> **EXTRACT**
========================
Hum...

Nov. 18th, 2006 04:28 pm
[identity profile] trf-chan.livejournal.com posting in [community profile] revolution_fr
I'm supposed to be looking forward to 'Christmas, what I want for' at the moment. I've been looking around for books about The French Revolution, and I was wondering if anyone has opinions on the following:

The Days of the French Revolution by Christopher Hibbert

Fatal Purity: Robespierre and the French Revolution by Ruth Scurr

Saint Just by Norman Hampson

Vive la Revolution by Mark Steel

Thanks!

Date: 2006-11-19 12:46 am (UTC)
From: [identity profile] estellacat.livejournal.com
I've read the middle two, so I'll try to give a brief critique:

Fatal Purity isn't that bad until the last two chapters, despite its over-reliance on sources written by conservative 19th century Britons. The last two chapters are completely unoriginal and if you want the view of history they supply, you could do just as well reading Michelet or even Carlyle.

Hampson's Saint-Just....well, considering he literally refers to Saint-Just as "demonic," you can see why it might be wise to tread carefully.
========================
> **EXERCISE INSTRUCTIONS**
Return the stretch of the forum post from "Fatal Purity: Robespierre" through "12:46 am (UTC)", copied word for word. Rely on the forum post about French Revolution books and on nothing else.

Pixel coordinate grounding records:
========================
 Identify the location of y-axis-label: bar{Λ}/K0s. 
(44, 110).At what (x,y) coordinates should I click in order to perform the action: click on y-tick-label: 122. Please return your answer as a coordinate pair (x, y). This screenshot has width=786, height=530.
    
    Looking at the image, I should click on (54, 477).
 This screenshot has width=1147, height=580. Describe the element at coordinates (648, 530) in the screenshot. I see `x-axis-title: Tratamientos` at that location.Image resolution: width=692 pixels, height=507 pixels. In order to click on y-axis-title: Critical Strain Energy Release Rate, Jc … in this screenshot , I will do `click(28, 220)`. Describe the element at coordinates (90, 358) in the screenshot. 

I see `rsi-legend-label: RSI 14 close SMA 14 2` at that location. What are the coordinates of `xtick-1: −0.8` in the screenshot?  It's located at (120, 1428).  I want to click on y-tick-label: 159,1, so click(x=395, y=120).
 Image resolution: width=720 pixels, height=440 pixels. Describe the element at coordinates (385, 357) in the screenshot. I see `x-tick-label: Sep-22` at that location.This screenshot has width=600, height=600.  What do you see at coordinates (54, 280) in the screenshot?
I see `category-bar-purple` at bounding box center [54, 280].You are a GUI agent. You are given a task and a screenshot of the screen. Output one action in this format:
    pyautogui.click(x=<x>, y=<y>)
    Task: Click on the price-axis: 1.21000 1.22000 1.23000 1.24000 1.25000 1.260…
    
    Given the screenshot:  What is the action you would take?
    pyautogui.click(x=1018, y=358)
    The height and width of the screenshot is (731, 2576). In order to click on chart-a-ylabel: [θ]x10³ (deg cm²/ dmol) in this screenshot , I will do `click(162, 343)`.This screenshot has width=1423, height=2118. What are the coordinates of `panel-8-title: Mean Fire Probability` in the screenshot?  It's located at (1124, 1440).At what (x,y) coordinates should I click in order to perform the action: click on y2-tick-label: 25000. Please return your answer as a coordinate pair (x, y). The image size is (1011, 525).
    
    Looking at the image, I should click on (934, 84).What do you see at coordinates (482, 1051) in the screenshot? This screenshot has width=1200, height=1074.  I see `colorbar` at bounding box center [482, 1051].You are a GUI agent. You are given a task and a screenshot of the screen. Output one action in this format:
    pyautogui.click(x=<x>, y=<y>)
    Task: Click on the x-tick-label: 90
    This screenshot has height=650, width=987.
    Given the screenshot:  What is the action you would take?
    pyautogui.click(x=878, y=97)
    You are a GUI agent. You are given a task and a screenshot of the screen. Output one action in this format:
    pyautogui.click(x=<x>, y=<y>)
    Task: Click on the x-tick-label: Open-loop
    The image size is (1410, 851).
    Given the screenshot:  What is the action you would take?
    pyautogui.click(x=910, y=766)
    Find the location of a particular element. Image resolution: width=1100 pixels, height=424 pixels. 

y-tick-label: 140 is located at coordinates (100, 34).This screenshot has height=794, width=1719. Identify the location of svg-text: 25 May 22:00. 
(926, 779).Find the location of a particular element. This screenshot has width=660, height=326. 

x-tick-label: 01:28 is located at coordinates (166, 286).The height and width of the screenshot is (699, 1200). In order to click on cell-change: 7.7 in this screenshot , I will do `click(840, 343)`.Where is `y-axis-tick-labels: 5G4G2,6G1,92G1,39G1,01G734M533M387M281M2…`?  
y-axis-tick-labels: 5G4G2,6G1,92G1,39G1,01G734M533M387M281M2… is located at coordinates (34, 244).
========================
> **EXPECTED OUTPUT**
Fatal Purity: Robespierre and the French Revolution by Ruth Scurr

Saint Just by Norman Hampson

Vive la Revolution by Mark Steel

Thanks!

Date: 2006-11-19 12:46 am (UTC)